------ Records for the task
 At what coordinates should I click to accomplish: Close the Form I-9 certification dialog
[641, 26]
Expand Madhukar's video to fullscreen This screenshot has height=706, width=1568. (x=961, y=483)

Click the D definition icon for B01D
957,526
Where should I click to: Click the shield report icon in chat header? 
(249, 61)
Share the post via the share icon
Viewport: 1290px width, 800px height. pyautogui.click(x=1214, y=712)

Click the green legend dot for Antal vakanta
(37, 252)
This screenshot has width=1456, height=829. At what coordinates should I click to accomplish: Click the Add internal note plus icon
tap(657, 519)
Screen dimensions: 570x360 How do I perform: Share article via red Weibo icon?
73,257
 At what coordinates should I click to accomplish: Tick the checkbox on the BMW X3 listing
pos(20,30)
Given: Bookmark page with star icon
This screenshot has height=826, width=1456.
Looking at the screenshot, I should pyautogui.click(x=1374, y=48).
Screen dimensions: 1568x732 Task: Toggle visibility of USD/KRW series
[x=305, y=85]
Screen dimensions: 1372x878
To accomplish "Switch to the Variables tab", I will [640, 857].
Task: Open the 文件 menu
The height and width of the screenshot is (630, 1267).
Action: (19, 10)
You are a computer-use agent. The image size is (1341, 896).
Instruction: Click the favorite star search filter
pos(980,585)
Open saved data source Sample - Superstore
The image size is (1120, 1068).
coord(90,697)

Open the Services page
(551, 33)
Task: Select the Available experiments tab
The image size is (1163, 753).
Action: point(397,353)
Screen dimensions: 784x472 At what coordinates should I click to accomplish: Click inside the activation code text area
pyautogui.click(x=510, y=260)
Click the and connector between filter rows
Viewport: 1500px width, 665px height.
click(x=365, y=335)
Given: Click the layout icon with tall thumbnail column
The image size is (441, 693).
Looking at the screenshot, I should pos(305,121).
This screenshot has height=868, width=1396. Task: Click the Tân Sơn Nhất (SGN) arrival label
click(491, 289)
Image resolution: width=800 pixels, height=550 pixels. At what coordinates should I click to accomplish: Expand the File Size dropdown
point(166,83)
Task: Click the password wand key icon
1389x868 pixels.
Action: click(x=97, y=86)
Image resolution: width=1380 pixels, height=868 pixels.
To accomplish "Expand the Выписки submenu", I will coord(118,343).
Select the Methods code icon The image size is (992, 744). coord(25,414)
------------
> **What to work on**
Copy the listing from the line containing "Given: Click the" through the line containing "Action: click(x=97, y=86)", inclusive, replacing "dropdown" with "list" and changing nothing else.

> **Output for this exercise**
Given: Click the layout icon with tall thumbnail column
The image size is (441, 693).
Looking at the screenshot, I should pos(305,121).
This screenshot has height=868, width=1396. Task: Click the Tân Sơn Nhất (SGN) arrival label
click(491, 289)
Image resolution: width=800 pixels, height=550 pixels. At what coordinates should I click to accomplish: Expand the File Size list
point(166,83)
Task: Click the password wand key icon
1389x868 pixels.
Action: click(x=97, y=86)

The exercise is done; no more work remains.